Major London hospitals have had to cancel operations and blood transfusions after being hit by a cyber-attack that led to them declaring it a “critical incident”.
Seven hospitals run by two NHS trusts have suffered serious disruption to their services as a result of a ransomware attack targeting a private company that analyses blood tests for them.
The hospitals affected include Guy’s, St Thomas’ and King’s College as well as the Evelina children’s hospital, Royal Brompton and Harefield specialist heart and lung hospitals and also the Princess Royal hospital in Orpington.
The incident’s impact also meant that at least one of the hospitals had to postpone or ask other hospitals to perform some scheduled childbirths by planned caesarean section.
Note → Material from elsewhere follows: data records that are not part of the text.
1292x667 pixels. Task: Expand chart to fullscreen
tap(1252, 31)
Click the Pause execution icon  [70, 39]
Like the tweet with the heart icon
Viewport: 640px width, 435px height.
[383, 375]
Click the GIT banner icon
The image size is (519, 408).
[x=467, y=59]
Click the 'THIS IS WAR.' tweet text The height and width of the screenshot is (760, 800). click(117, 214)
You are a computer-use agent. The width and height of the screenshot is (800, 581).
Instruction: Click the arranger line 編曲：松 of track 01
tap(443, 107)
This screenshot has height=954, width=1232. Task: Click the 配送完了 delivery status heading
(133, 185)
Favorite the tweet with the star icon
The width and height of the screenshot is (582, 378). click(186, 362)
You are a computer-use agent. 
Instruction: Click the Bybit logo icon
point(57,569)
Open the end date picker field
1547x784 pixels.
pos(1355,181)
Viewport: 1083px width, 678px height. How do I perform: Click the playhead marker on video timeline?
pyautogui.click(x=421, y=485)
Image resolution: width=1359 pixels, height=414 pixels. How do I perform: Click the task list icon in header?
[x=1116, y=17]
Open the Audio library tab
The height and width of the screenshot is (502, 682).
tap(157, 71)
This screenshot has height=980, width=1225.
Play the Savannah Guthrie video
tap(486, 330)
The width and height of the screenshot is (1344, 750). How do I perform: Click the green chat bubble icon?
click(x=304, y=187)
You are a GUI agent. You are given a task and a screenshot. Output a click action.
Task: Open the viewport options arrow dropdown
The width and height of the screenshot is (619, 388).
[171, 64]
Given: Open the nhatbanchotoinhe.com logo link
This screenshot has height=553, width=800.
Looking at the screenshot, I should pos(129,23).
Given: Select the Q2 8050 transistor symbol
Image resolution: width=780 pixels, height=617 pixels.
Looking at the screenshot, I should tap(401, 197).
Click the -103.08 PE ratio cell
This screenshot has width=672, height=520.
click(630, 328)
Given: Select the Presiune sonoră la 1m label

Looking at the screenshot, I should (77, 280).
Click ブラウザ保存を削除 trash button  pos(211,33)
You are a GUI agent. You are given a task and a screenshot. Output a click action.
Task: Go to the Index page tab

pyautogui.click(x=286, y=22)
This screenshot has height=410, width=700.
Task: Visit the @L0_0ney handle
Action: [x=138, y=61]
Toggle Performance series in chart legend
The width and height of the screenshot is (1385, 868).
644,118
The hackers inserted a piece of software into Synnovis’s IT system which locks up a computer system to extort a payment for restoring access, it is understood.
NHS England said that while emergency care and outpatient appointments at the seven hospitals were operating as normal, elective operations there had been cancelled or moved elsewhere. The NHS’s London region triggered “mutual aid” procedures, under which hospitals elsewhere in the capital helped those affected, to help ensure that at least some of the affected hospitals’ work still went ahead.
The attack, which began on Monday, was on Synnovis, a partnership between the Guy’s and St Thomas’ (GSTT) and King’s College trusts and private firm Synlab to analyse blood tests. The trusts have contracts totalling just under £1.1bn with Synnovis to provide that vital service.
Prof Ian Abbs, GSTT’s chief executive, wrote to its staff on Monday evening to warn them that “our pathology partner Synnovis experienced a major IT incident earlier on Tuesday, which is ongoing and means that we are not currently connected to the Synnovis IT servers.
“This is having a major impact on the delivery of our services, with blood transfusions being particularly affected.”
Mark Dollar, Synnovis’s chief executive, said it had set up a taskforce of experts from the firm and the NHS who are “working to … take the appropriate action needed.
“This has affected all Synnovis IT systems, resulting in interruptions to many of our pathology services. This is a harsh reminder that this sort of attack can happen to anyone at any time and that, dispiritingly, the individuals behind it have no scruples about who their actions might affect,” Dollar added.
It is unclear how or when Synnovis and the trusts will be able to repel the attack.
Synnovis has reported the attack to the information commissioner and is working with the National Cyber Security Centre and Cyber Operations Team.
One healthcare worker said that while Synnovis’s labs were still functional, communication with them was limited to paper only, imposing a huge bottleneck and forcing cancellation or reassignment of all but the most urgent bloodwork. Direct connections with Synnovis’s servers were cut to limit the risk of the infection spreading.
Increasingly, ransomware attacks also involve the exfiltration of sensitive data, with a threat to publish the hacked information if a payment is not forthcoming.
This is the third attack in the last year to hit part of the Synlab group – Synnovis’s parent company – which is a German medical services provider with subsidiaries across Europe. In June 2023, ransomware gang Clop hacked and stole data from the French branch of the company just days after it hit headlines for bringing down a payroll provider for companies including BA, Boots and the BBC. Clop published the stolen data later that summer.
In April this year, Synlab’s Italian subsidiary was hit by a different ransomware group, called “Black Basta”. In that attack, the group stole 1.5TB of data, and again published it when no ransom was paid.
Synlab UK has been approached for comment.
Healthcare services are popular targets internationally for ransomware gangs. Underinvestment in IT can leave systems vulnerable to attack, while the risk to patient health means many providers are eager to restore services as quickly as possible, regardless of the cost.
• This article was amended on 5 June 2024 to remove a reference to Orpington being in Kent; it is in the London Borough of Bromley.